- _Exercise aim_: Output everything from the line containing "Where should I" down to the line containing "Click the Status: Active text", both included, as a Markdown table with the columns No. and Line. Leave out blank lines.
━━━━━ Exercise inputs ━━━━━
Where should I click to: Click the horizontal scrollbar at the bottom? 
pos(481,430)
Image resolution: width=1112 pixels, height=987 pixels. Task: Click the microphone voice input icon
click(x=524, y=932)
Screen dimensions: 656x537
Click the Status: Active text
━━━━━
━━━━━ Exercise inputs ━━━━━
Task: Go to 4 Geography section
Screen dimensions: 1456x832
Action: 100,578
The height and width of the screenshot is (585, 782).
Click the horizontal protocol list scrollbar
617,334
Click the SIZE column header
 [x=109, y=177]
━━━━━
━━━━━ Exercise inputs ━━━━━
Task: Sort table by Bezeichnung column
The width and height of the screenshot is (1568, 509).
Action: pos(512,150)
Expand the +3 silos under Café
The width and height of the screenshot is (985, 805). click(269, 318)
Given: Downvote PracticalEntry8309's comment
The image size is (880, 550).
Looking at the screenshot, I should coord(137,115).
━━━━━
- _Worked answer_:
| No. | Line |
|---|---|
| 1 | Where should I click to: Click the horizontal scrollbar at the bottom?  |
| 2 | pos(481,430) |
| 3 | Image resolution: width=1112 pixels, height=987 pixels. Task: Click the microphone voice input icon |
| 4 | click(x=524, y=932) |
| 5 | Screen dimensions: 656x537 |
| 6 | Click the Status: Active text |